Source data ->
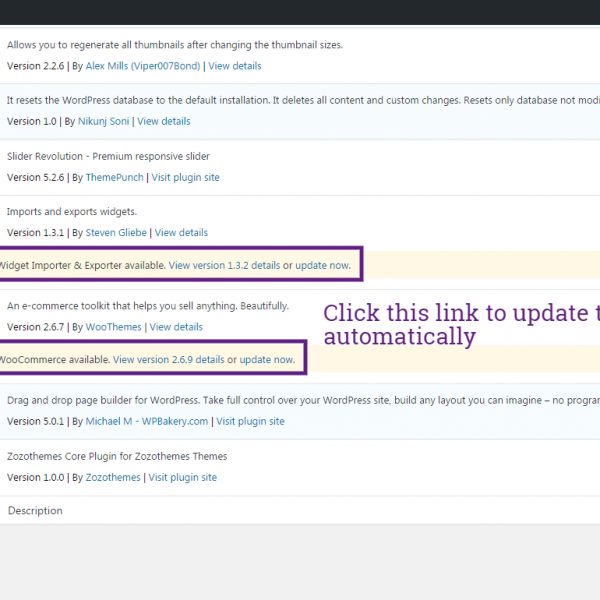Viewport: 600px width, 600px height.
Task: Open WooThemes author link
Action: coord(112,327)
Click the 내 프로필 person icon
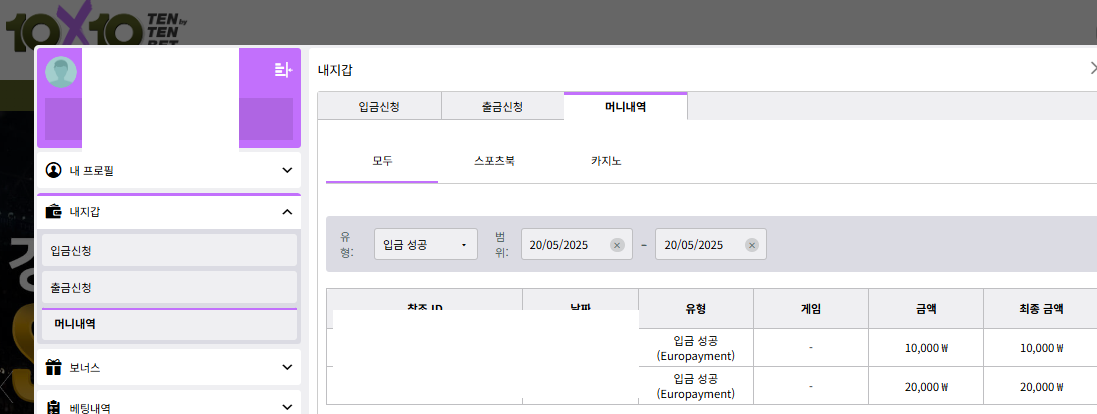1097x414 pixels. pos(54,171)
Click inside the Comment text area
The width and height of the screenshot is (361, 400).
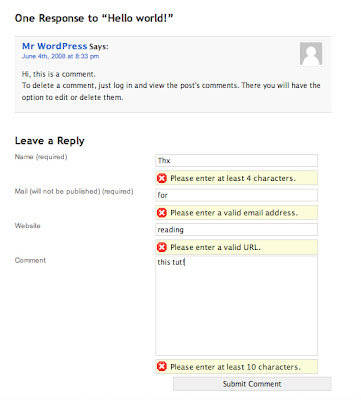(237, 305)
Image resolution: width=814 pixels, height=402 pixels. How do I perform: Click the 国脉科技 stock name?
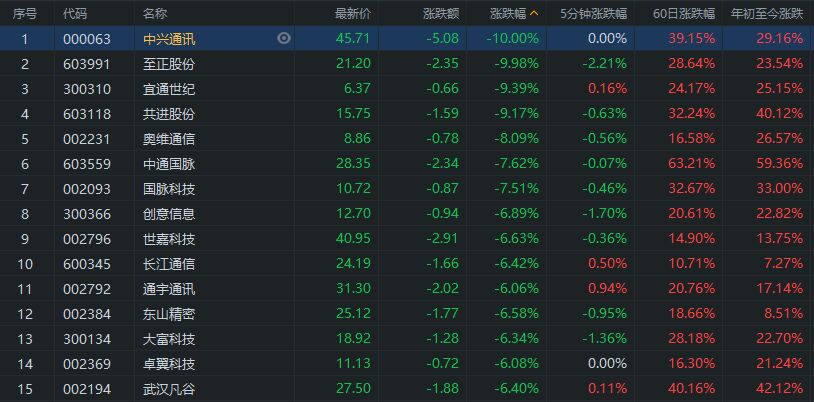tap(169, 188)

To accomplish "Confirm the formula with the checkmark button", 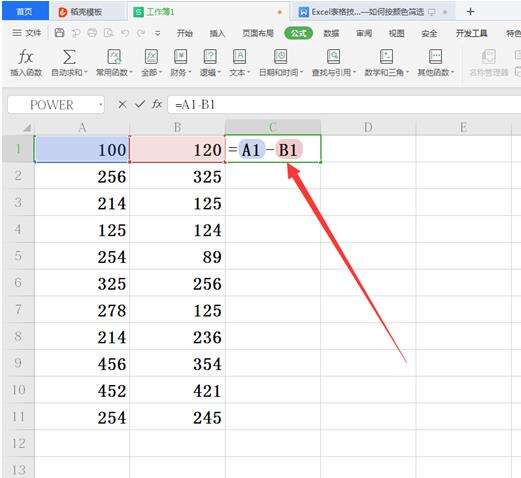I will tap(140, 105).
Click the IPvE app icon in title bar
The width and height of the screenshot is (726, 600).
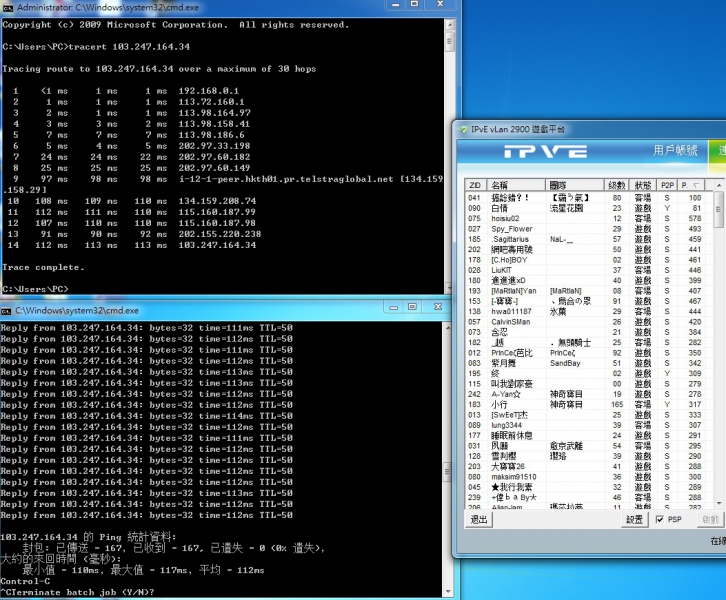pos(461,129)
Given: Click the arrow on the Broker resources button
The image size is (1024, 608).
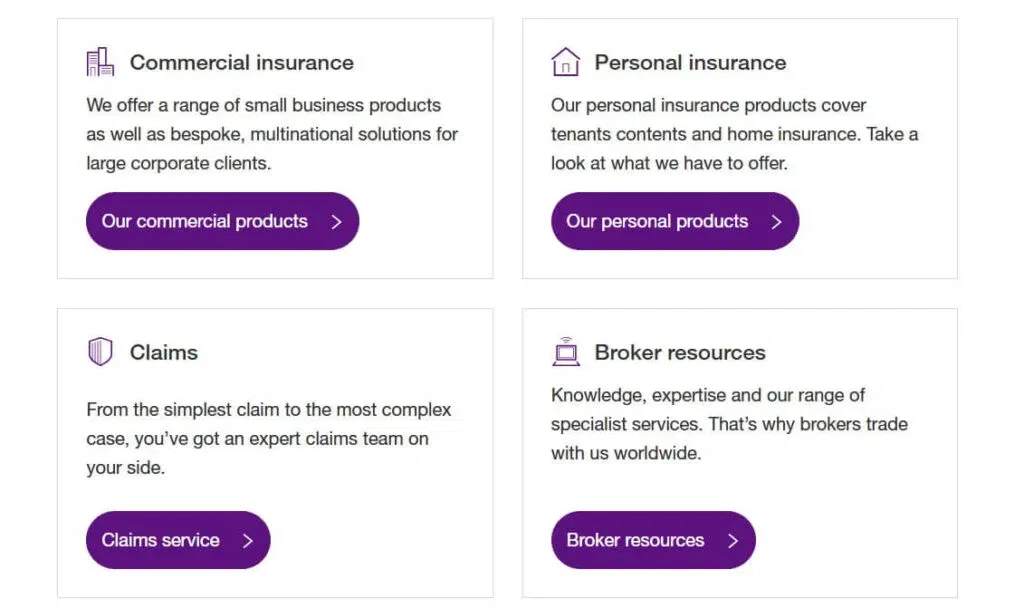Looking at the screenshot, I should point(736,540).
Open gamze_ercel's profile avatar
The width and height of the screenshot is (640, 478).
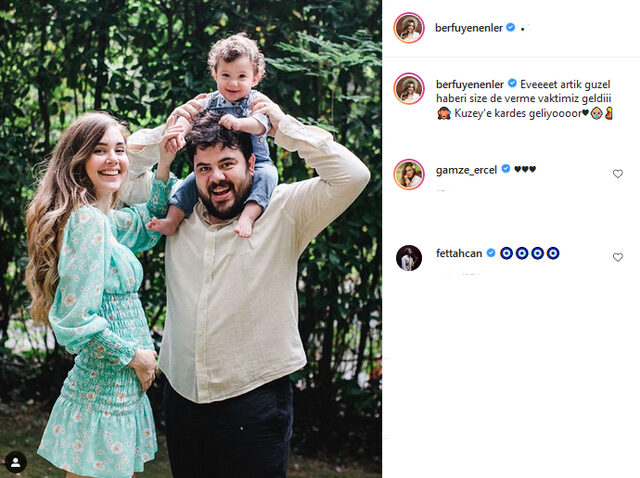tap(409, 174)
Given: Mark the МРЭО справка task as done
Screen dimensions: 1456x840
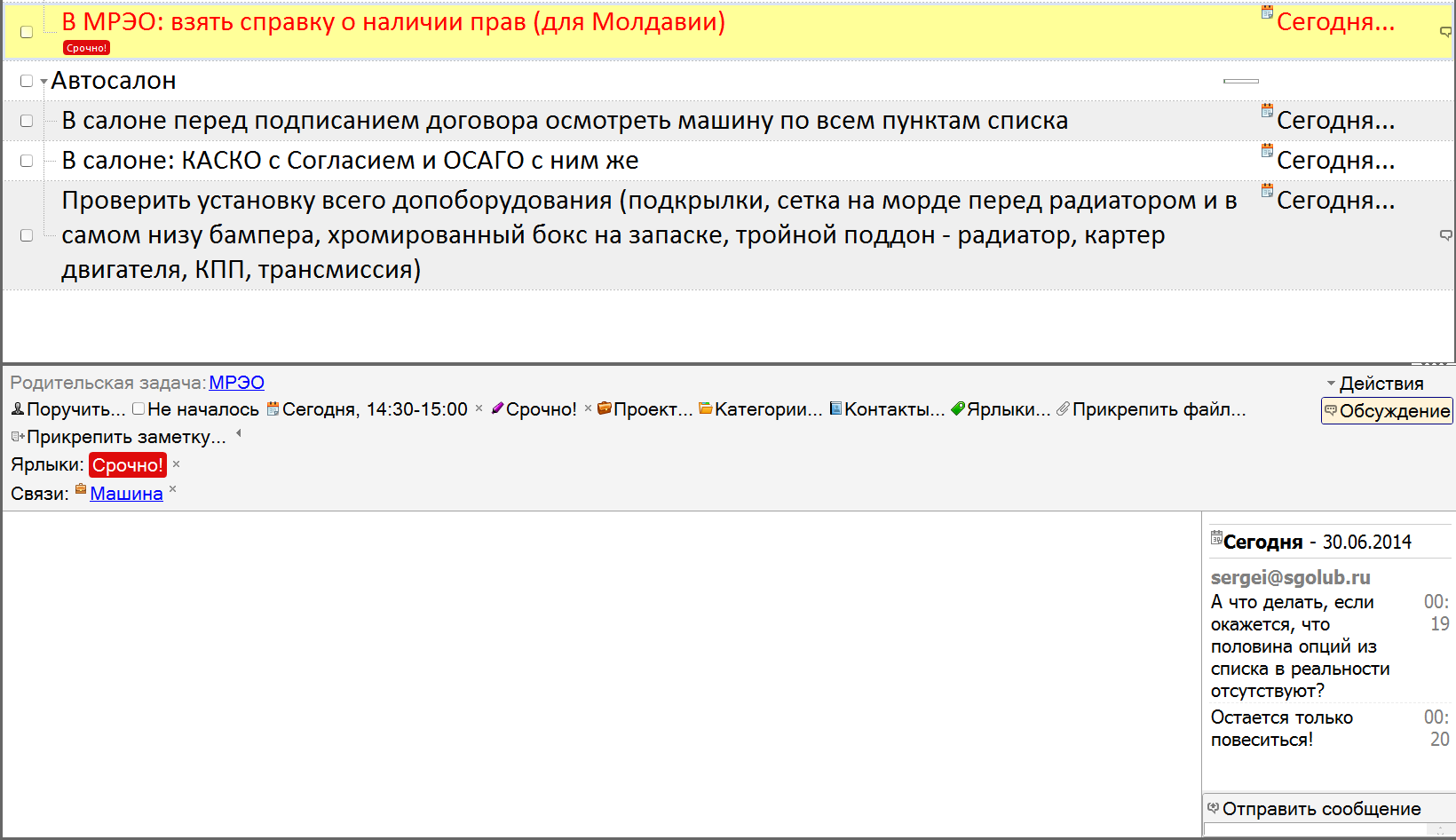Looking at the screenshot, I should (x=27, y=32).
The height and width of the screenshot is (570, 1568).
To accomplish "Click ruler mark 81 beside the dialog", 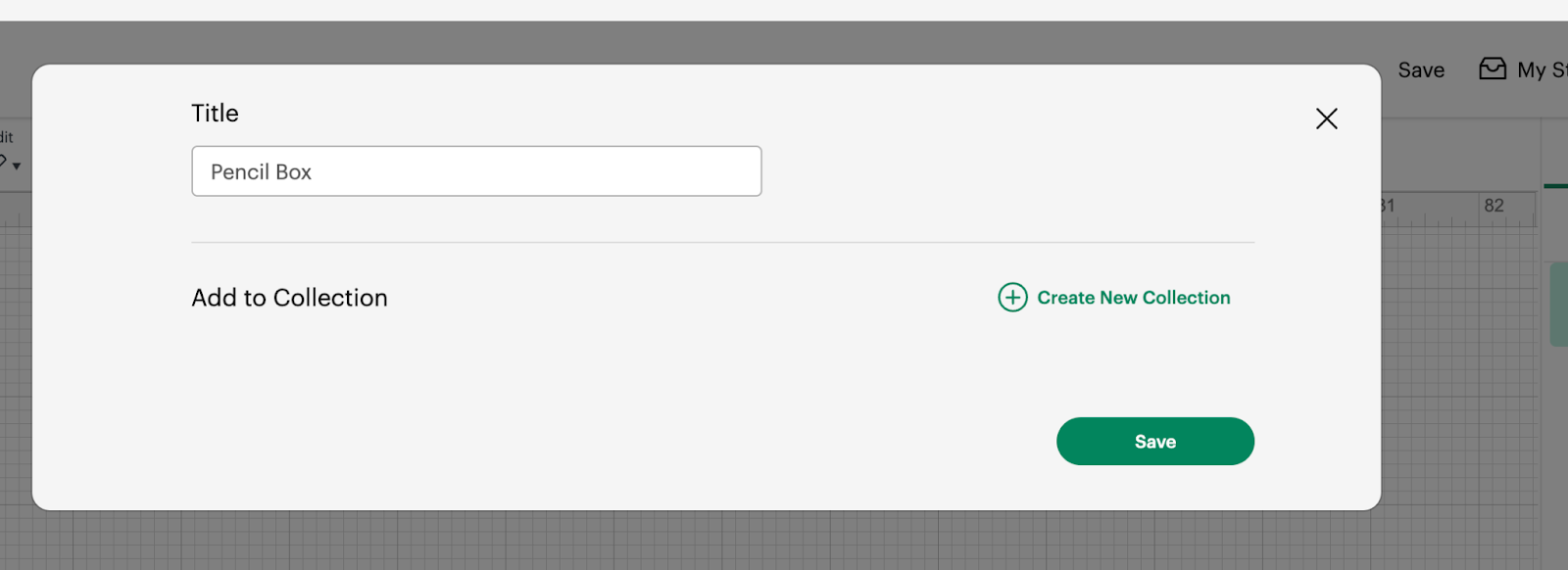I will [1387, 205].
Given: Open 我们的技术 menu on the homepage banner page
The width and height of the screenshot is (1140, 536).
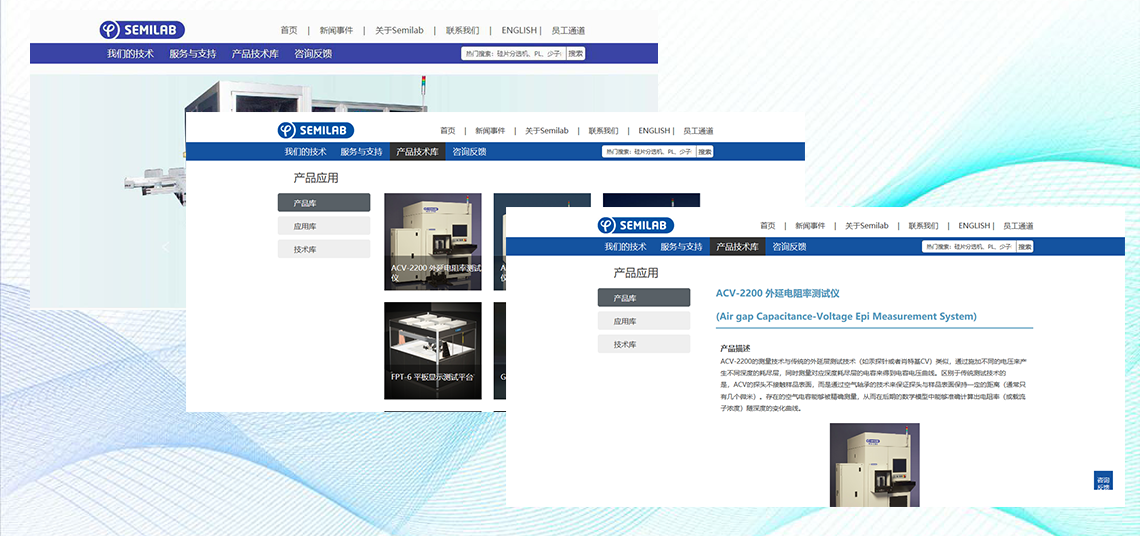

Work to be completed ->
Consider the string "Given". State how many lines of the data contain it, giving the number alone.

Problem solution ->
3